During the trial Garaar had wept and said poverty had driven him to desperation.

The case is a landmark in the fight against the escalating incidents of piracy in the Gulf of Aden and the Indian Ocean, which prompted navies around the world to join in a task force to protect one of the world’s busiest sea lanes for merchant ships and oil tankers.

Pirates sometimes succeed in collecting multi-million-dollar ransoms. And the high-seas hijackings have persisted despite an international armada deployed by the United States, the European Union, NATO, Japan, South Korea and China.

Maritime experts say the trial is unlikely to deter the piracy, which brings large amounts of money into the impoverished and lawless coastal region of Somalia.

Prosecutors had asked for seven-year sentences, but Wolterink said he took into account the difficult conditions in Somalia that led the men to piracy.

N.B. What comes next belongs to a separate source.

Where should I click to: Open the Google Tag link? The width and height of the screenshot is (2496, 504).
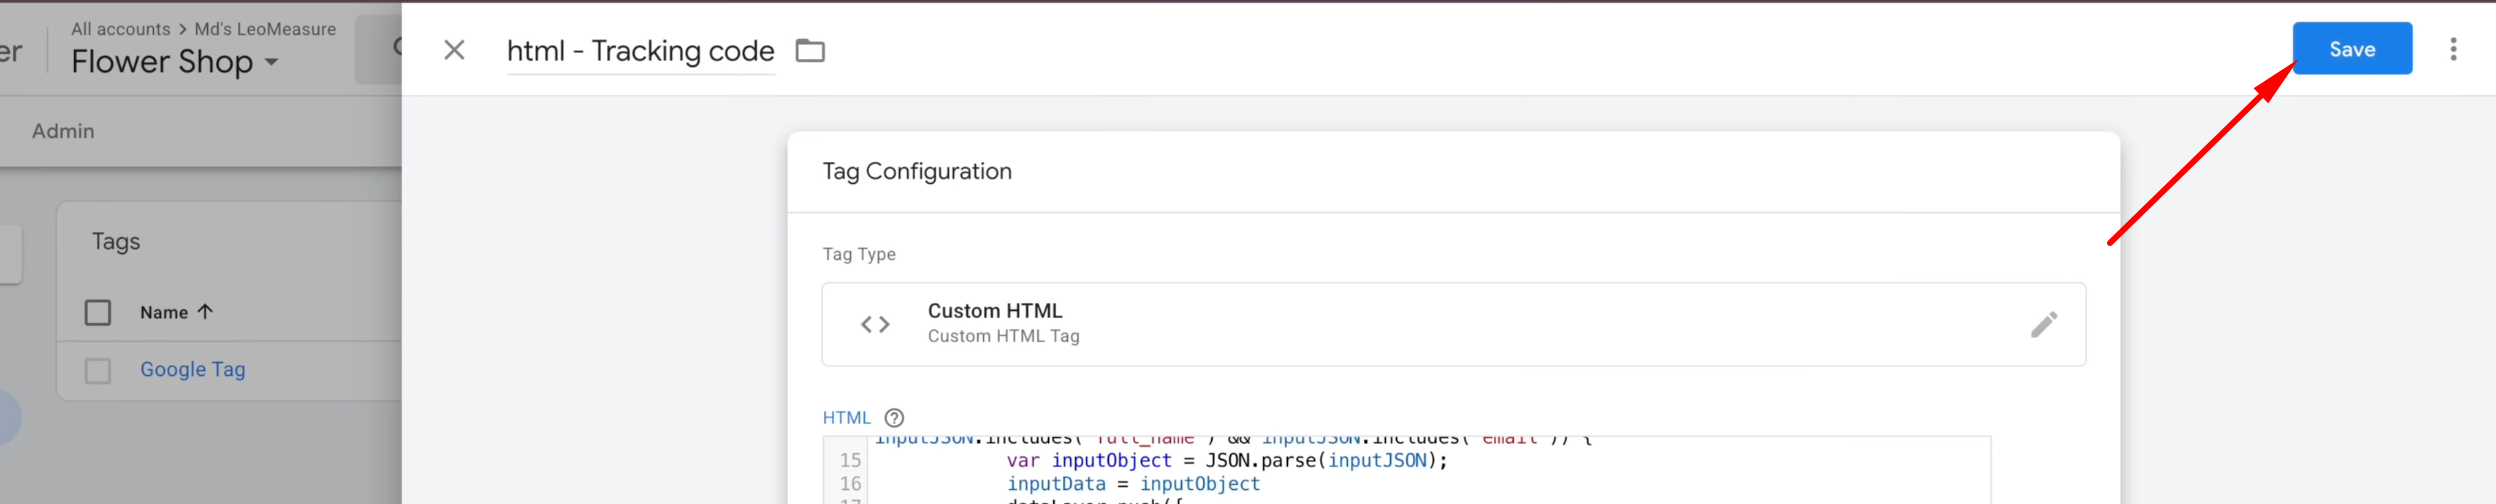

Nonetheless, he said he was swayed by the fact that the pirates “were only out for their own financial gain and didn’t let themselves be troubled about damage or suffering caused to victims.”

It was only by “lucky coincidence that nobody was killed or wounded,” the judge said.

Defense lawyer Willem Jan Ausma said he planned to appeal. “I was not surprised by the ruling, but I had hoped for a lower sentence,” he said.

Other Somali piracy suspects are being held in France, Spain, Germany and the U.S.

Kenya has convicted 18 pirates since 2007. More than 100 accused await trial there.

Hundreds of pirates have been detained and several have been brought to Europe since the international armada was mobilized, but the majority have been released at sea because of the cost and difficulty of bringing them to trial.

One concern for European countries is that the pirates may try to stay once their sentence is served. Dutch authorities don’t deport illegal immigrants from Somalia because the East African country is deemed too unstable and dangerous, lacking a stable central government since the early 1990s.

“We didn’t bring them here to stay,” said prosecution spokesman Guus Schram. “We brought them here to prosecute them and for them to sit out their sentence.”

Prosecuting pirates was the right thing to do, he said. “At the moment there are more than 200 crew members being held hostage on the Somali coast, and the possibility that some suspects might stay here longer than we’d like can’t be a reason not to act against them.”

But the defense attorney said the idea of bringing Somali pirates to the Netherlands for trial was poorly conceived.

“It’s not a solution to bring them here,” Ausma said. “Keep them there, look for a solution there.”

At their trial last month the men who were sentenced Thursday denied wrongdoing. Most said they had been fishing and had approached the container ship for help when their skiff ran out of fuel and food.

But the judge cited testimony from the ship’s crew that the pirates had approached in a threatening manner, moving up swiftly from behind the freighter.

In written testimony, crewmen said they used flares to hold off the attackers, who fired automatic weapons and at least one round from a rocket-propelled grenade launcher.

Danish marines who flew over the pirates’ skiff in a helicopter after the incident saw no weapons on board but the skiff was carrying a ladder with hooks used for boarding ships.

After the Danish helicopter fired warning shots at the skiff, the pirates jumped overboard. All five were picked up by a Danish navy boat. They were later handed to Dutch authorities for trial because the Samanyulo was sailing under a Dutch Antilles flag.